» **Texto de estudio**:

┌──

El deterioro que aparecía en las imágenes no era, según subrayaban, responsabilidad de Liebig’s; al contrario, era la empresa la que les había dejado todo lo que hoy tenían, que se ocupaban de detallar exhaustivamente. El siguiente fragmento, parte del extenso texto difundido en un periódico zonal, constituye un primer indicio de cómo en las memorias de sus firmantes se engarzaba el parentesco literal y el metafórico. También, del poder de las metáforas familiares para producir y reconstruir imágenes sobre el pasado y proyectarlas hacia el futuro.

Tras las crisis, las angustias, las despedidas de aquellos que se marchaban con sus penas a cuestas, dejando el alma en el pueblito, y la resignación de aquellos que se quedaban con los puños apretados de impotencia, renació la calma. El pueblo entero comprendió que desde ese momento iba a caminar solo, sin sostenes ni ayuda.

Y lo logramos. Porque si existió el paternalismo, no fuimos considerados siervos ni fue descuidada nuestra educación. Porque no nos aislaron, sino que nos integraron al mundo. Y, aunque vacilantes al principio, supimos salir adelante, porque nos habían enseñado a hacer uso de nuestra fuerza y de nuestra inteligencia. […]

Porque aquí nacieron nuestros padres, crecen nuestros hijos, están nuestras raíces y nuestro porvenir, los habitantes de Liebig queremos elevar nuestra voz para hacer saber que, a pesar de aquellos que se empeñan en mostrar el lado negativo de las cosas, seguiremos luchando para mantener bien alto el honor de ser llamados sus hijos. 5

Con esta carta abierta, un nutrido grupo de habitantes difundió en el espacio público su memoria del pasado del Pueblo y de la empresa que lo había creado. Si bien reconocían la “impotencia” –y este término vuelve a aparecer reiteradamente– que generó el cierre de la planta, dejaban sentada la decisión de no transformarse en un pueblo “fantasma”.

└──

» **Consigna**:
Según el texto de estudio, ¿en qué tipo de medio se difundió el extenso texto del que forma parte el fragmento citado? Para responder no es necesario consultar los registros.

» **Registros de datos**:
┌──

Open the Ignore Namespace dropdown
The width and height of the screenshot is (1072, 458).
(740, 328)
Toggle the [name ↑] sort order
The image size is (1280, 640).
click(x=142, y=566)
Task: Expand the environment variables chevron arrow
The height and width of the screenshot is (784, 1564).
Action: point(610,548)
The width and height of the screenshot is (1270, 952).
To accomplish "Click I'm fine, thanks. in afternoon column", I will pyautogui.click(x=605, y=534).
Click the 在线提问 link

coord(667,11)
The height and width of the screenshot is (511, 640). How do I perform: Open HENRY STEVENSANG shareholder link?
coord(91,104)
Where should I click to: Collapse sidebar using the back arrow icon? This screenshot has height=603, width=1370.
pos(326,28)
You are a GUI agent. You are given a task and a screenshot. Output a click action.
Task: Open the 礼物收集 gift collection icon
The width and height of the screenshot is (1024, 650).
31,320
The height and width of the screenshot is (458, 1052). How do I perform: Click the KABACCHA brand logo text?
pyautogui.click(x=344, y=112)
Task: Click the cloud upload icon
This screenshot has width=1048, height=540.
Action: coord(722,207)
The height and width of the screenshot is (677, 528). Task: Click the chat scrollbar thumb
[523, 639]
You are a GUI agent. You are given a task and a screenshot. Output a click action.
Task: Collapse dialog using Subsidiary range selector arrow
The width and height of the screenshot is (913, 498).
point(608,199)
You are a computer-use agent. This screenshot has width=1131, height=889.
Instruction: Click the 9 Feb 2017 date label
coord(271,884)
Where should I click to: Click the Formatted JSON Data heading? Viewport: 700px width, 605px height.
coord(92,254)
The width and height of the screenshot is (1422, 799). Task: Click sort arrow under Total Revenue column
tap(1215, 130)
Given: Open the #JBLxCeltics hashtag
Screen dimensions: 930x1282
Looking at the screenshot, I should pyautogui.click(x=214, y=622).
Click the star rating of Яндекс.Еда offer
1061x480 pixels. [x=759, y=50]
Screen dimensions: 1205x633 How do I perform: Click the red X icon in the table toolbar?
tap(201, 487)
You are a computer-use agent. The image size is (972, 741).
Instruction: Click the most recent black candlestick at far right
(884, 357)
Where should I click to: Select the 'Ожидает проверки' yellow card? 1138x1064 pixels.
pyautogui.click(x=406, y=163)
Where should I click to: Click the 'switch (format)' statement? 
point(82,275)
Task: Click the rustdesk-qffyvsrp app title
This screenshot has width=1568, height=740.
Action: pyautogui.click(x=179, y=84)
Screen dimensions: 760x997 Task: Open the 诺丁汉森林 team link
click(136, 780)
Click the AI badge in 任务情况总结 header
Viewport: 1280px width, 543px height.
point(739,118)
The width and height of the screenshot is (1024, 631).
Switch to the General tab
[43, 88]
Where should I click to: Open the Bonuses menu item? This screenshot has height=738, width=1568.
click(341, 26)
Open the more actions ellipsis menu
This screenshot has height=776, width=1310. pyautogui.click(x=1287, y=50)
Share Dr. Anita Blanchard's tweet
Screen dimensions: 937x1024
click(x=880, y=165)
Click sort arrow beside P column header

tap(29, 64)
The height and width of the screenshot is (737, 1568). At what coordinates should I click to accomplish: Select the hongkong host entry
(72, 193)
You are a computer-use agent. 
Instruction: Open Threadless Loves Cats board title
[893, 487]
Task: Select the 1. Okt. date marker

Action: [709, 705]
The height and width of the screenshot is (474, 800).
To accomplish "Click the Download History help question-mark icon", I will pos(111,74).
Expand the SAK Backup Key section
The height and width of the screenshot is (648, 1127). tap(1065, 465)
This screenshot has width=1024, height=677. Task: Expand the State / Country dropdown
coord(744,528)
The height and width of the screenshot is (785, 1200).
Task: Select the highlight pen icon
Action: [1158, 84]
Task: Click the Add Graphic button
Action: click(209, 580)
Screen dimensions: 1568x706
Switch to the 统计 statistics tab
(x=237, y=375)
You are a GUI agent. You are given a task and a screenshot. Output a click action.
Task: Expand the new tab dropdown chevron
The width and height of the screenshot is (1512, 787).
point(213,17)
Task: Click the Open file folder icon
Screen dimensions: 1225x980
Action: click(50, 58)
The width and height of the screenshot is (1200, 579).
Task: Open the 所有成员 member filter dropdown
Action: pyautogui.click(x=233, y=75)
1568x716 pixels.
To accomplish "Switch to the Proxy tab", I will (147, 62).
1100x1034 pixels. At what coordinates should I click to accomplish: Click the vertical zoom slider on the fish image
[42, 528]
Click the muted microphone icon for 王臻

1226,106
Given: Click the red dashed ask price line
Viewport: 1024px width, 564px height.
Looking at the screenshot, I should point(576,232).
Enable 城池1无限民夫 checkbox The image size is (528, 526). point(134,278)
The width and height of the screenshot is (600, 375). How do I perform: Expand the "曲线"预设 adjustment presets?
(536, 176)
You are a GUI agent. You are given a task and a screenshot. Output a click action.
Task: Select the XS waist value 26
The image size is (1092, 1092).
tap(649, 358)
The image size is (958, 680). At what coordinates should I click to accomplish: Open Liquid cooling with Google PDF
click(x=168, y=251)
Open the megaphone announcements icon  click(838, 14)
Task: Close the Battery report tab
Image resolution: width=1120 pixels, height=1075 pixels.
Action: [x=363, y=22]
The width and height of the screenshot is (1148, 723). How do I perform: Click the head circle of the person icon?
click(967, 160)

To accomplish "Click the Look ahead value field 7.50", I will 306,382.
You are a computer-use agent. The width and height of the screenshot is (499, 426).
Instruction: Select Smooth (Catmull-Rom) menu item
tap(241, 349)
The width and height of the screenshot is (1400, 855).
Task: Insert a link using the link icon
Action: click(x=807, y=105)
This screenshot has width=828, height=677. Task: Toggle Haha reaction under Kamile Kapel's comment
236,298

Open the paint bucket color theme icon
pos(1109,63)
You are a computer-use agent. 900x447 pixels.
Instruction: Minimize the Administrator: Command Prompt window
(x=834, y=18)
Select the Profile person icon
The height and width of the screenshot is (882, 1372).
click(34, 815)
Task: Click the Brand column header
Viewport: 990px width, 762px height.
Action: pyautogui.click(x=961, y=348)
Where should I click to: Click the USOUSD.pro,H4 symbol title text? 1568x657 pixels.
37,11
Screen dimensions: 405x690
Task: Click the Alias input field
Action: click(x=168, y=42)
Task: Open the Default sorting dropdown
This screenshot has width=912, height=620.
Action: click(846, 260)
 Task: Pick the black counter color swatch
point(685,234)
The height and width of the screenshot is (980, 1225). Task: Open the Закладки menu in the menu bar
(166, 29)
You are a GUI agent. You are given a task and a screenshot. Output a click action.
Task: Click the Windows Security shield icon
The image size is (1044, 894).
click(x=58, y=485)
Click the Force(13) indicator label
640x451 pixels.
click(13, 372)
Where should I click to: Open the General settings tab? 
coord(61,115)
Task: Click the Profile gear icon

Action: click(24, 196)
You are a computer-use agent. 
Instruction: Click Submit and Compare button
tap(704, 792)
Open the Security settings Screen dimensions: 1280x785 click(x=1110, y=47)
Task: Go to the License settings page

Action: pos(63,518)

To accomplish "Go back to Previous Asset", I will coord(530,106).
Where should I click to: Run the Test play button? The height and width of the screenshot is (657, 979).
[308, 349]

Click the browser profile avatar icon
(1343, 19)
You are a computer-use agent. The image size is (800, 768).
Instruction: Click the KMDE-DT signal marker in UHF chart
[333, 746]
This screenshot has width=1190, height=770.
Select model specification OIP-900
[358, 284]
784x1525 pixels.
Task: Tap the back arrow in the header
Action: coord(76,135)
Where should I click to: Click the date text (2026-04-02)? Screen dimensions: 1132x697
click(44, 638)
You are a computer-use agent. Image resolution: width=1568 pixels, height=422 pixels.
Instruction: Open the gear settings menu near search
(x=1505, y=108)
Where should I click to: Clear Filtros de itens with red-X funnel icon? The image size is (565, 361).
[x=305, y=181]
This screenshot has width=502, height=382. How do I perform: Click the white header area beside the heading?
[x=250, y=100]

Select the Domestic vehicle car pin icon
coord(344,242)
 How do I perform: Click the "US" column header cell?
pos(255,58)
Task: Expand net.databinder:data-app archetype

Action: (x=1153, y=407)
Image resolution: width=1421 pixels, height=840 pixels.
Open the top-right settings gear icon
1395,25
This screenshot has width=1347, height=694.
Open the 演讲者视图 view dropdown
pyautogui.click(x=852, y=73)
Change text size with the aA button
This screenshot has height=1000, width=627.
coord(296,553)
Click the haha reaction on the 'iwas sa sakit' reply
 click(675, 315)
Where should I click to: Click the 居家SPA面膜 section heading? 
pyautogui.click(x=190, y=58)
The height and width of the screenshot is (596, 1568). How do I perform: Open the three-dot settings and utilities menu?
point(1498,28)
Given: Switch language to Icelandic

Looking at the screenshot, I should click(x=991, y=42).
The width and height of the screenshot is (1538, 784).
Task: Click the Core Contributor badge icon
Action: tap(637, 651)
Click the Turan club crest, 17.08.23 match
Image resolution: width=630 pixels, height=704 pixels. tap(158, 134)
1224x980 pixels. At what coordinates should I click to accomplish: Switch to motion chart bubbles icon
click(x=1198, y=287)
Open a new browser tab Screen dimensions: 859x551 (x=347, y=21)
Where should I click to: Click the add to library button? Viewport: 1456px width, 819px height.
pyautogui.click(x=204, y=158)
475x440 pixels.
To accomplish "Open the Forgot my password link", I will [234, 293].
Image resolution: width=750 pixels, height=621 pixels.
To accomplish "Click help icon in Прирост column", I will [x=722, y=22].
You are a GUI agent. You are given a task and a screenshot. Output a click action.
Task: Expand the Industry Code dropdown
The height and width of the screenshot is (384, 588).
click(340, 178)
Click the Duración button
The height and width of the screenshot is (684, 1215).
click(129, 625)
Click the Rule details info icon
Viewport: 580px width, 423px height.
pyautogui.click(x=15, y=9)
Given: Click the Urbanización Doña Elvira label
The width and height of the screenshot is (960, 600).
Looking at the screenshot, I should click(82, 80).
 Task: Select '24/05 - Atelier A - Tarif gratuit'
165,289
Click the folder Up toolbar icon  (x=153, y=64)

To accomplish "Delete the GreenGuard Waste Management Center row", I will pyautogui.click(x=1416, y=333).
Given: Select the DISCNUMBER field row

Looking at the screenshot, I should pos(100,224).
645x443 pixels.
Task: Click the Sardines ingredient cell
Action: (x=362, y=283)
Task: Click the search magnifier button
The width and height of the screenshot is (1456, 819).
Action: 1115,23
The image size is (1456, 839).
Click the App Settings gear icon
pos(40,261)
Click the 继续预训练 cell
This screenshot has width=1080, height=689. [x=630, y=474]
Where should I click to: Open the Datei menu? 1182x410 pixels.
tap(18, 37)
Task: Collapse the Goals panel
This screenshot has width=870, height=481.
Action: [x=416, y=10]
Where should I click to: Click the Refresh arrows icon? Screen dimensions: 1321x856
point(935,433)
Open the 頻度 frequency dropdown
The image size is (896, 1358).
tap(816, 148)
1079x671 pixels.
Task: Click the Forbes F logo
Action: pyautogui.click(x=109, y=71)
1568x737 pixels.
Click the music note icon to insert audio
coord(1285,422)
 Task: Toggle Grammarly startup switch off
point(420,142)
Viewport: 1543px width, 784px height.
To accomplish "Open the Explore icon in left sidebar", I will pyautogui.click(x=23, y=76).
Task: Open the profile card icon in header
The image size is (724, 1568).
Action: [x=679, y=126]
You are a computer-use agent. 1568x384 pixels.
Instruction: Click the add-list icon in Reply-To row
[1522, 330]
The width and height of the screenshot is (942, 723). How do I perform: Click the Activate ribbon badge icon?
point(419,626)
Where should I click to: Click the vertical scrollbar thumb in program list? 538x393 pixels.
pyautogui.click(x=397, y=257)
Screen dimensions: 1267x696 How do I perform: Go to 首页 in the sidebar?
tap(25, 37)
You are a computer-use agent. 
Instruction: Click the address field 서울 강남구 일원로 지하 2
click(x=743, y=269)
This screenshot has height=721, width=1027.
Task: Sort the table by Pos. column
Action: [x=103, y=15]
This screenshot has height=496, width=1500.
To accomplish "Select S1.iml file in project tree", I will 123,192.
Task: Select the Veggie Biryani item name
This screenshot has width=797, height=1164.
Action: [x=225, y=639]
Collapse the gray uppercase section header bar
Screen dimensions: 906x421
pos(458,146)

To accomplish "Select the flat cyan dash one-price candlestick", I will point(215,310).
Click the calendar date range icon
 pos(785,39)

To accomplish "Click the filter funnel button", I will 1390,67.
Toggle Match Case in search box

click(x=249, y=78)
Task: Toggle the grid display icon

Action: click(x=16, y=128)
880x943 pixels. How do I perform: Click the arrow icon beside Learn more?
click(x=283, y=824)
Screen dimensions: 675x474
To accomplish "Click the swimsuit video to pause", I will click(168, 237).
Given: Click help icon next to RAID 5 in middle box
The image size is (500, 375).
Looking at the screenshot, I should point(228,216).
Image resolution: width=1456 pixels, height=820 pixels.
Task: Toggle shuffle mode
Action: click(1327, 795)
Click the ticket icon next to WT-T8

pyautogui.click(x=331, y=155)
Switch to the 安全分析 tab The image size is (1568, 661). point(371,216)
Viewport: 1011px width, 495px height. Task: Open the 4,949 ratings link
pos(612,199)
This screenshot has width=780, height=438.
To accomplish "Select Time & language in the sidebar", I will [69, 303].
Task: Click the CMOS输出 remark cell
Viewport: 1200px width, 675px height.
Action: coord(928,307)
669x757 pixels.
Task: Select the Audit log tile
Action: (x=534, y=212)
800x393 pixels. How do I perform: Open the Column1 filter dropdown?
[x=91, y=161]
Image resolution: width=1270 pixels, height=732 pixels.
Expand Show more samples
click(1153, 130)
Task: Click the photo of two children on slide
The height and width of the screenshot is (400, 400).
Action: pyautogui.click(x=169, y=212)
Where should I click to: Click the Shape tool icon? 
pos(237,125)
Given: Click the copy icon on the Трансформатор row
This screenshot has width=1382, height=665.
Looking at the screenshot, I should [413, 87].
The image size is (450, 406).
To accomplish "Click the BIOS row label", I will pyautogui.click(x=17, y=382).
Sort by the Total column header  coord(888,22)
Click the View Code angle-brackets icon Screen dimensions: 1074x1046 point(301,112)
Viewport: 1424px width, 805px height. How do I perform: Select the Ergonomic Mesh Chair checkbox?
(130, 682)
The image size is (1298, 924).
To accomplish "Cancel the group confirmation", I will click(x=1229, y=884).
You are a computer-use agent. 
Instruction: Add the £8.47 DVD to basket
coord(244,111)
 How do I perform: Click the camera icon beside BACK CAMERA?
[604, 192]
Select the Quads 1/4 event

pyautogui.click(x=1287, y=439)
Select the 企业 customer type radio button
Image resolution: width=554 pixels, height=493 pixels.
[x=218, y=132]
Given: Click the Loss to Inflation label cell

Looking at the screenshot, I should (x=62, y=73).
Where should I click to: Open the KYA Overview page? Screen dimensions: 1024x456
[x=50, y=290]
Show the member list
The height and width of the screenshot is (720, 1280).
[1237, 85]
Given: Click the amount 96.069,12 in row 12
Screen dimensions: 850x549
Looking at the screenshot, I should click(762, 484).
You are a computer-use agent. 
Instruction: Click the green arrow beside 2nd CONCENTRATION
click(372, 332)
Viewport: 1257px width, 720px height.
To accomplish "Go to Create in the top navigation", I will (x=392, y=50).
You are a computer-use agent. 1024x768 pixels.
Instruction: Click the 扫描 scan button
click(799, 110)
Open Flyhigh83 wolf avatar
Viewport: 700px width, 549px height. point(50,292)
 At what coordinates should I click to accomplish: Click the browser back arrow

└──

» **Respuesta**:
En un periódico zonal.